In part, LIBOR may have been lower after the Lehman failure because of an unintended consequence of a British Bankers’ Association rule meant to ensure that banks reported their borrowing costs truthfully: immediate publication of individual banks’ reports. While normally this would encourage honesty, in 2007–08 this safeguard may have backfired. Banks were reportedly loath to suggest that they were having trouble obtaining funds by reporting a rate higher than other banks were being charged. So to mask its liquidity problems, a bank with funding problems had an incentive to report lower rates than it really believed it would be offered. Indeed, a number of studies have suggested that banks submitted lowball rates after the collapse of the investment bank Bear Stearns in March 2008 as well as after the Lehman collapse six months later.

Other studies have found situations that suggest a bank was not reporting accurately. But studies that looked for bank-specific signs of collusion have been generally inconclusive.

Following the scandal there were some calls to eliminate LIBOR. But because it is so important and pervasive as a benchmark, the British government decided it could not be junked and should be saved.

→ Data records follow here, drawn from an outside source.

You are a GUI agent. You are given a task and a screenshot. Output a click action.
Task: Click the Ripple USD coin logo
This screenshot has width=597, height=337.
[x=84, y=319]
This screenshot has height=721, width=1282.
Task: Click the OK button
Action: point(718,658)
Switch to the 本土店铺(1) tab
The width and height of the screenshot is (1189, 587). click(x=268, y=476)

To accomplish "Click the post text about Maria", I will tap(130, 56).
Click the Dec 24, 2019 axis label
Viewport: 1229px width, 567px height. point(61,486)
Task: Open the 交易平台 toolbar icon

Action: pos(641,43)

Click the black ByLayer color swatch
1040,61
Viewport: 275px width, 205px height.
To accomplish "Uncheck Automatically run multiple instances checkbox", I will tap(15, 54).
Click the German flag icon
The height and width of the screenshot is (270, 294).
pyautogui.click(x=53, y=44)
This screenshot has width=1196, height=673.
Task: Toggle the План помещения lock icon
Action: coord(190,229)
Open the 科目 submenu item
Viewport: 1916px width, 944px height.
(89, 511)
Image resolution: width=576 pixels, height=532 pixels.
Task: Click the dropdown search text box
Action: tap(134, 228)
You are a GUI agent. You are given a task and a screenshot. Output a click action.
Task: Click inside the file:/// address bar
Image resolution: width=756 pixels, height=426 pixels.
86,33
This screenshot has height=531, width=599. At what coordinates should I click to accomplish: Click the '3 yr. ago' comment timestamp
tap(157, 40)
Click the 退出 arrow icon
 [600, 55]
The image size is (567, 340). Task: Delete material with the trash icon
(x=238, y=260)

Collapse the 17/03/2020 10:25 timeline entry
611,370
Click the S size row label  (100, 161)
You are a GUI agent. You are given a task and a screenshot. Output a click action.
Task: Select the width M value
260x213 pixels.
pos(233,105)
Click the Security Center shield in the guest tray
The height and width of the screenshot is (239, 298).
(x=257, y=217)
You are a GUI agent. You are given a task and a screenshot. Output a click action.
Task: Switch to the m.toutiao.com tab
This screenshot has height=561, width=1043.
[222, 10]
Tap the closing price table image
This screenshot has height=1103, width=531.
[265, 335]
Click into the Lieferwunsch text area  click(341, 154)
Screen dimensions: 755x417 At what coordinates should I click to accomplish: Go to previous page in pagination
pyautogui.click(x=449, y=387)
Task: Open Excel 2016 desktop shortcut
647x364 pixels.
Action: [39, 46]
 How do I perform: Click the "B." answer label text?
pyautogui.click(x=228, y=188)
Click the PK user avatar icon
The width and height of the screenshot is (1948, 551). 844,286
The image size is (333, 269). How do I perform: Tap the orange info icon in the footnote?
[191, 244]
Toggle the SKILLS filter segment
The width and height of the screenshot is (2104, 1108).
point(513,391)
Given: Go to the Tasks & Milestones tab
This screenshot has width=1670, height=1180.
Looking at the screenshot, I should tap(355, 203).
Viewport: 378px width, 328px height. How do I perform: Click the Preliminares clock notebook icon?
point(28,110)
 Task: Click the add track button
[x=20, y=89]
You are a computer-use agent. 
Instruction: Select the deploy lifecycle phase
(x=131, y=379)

First, the British government proposed to take over supervision of LIBOR from the bankers’ group, which Martin Wheatley, managing director of the U.K. Financial Services Authority, said, “clearly failed to properly oversee the LIBOR setting process.” Wheatley outlined the government’s proposed changes in a report published in late September.

Under the proposed reform, LIBOR would still be set daily based on reports to a U.K. regulator by panels of banks. But the banks would be required to provide data to show that the rates they submit are an accurate reflection of their borrowing costs. And although the government would still report the submitted rates publicly, it would do so with a three-month lag so that banks would not have an incentive to lie about their costs during a period of stress. Moreover, Wheatley said, the government proposes to impose criminal sanctions on banks that misreport.

And to focus the production of LIBORs on interest rates that matter—and for which there are verifiable funding costs—the Australian, Canadian, Danish, New Zealand, and Swedish currencies would be phased out and four maturities eliminated. The number of LIBORs would drop from 150 to the 20 that are most important to market participants.

Nevertheless, many of the rates would still be unsupported by actual interbank transactions. So the Wheatley report encourages market participants to rethink their use of LIBOR as a benchmark and consider the need for a backup plan if the rates are no longer produced. ■

John Kiff is a Senior Financial Sector Expert in the IMF’s Monetary and Capital Markets Department.